> _DIRECTIONS FOR THIS TASK_:
Nothing but the lines from the one containing "Click the 既読にする label text" through the end of the entries below should appear in your answer, transcribed exactly; please drop the pictures.

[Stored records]

Segment Open

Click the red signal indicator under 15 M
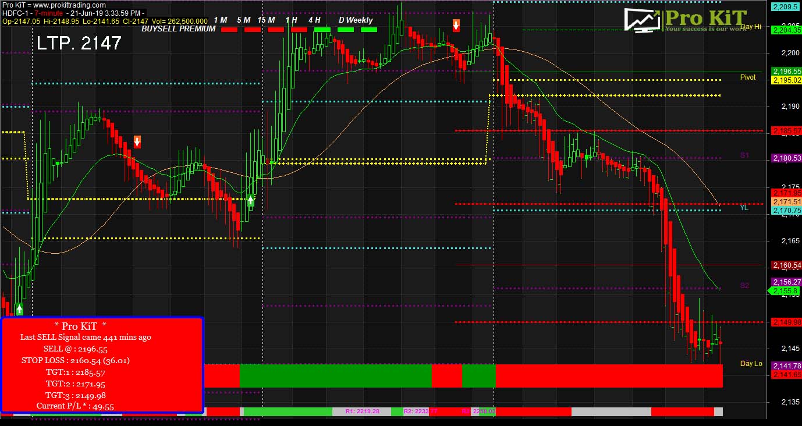 click(x=275, y=29)
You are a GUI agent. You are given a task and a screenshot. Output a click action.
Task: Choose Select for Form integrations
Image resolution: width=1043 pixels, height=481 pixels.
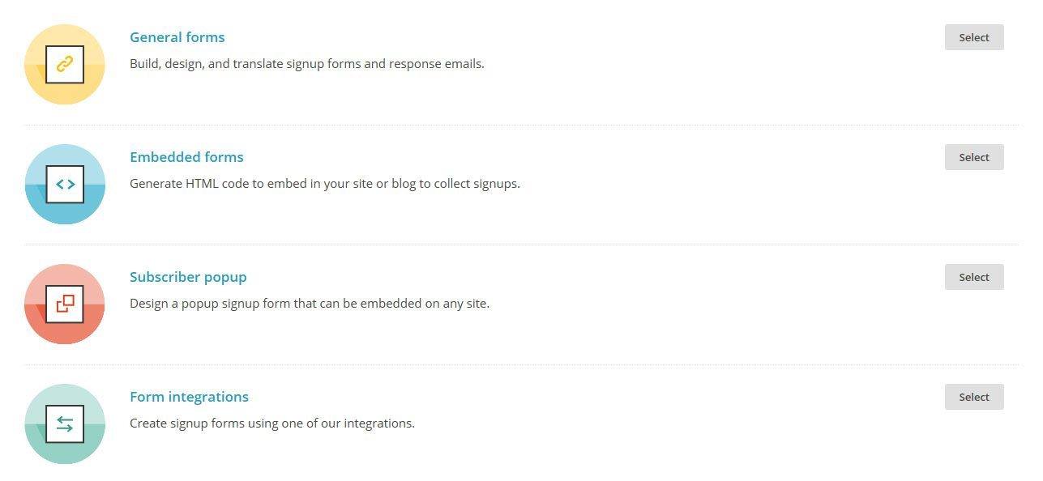pos(974,397)
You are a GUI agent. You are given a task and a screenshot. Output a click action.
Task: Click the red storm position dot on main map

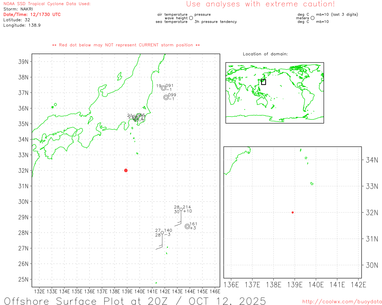126,170
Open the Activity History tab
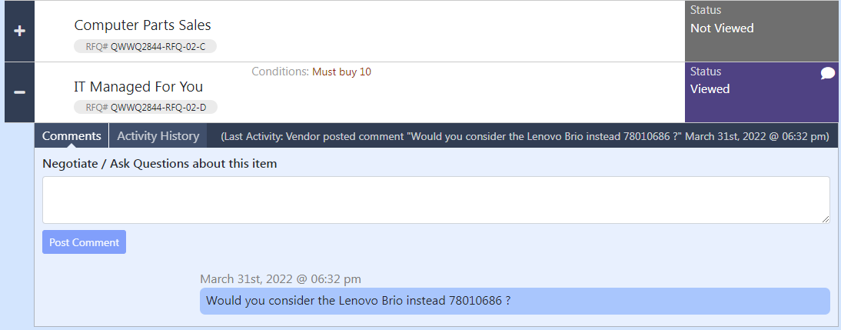This screenshot has width=841, height=330. 158,136
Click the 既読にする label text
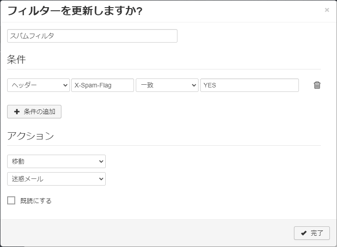 [36, 201]
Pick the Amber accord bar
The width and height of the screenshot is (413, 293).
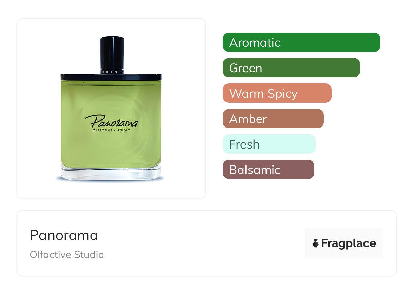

Segment Closed

> _RESULT_:
Click the 既読にする label text
 [36, 201]
Pick the Amber accord bar
The width and height of the screenshot is (413, 293).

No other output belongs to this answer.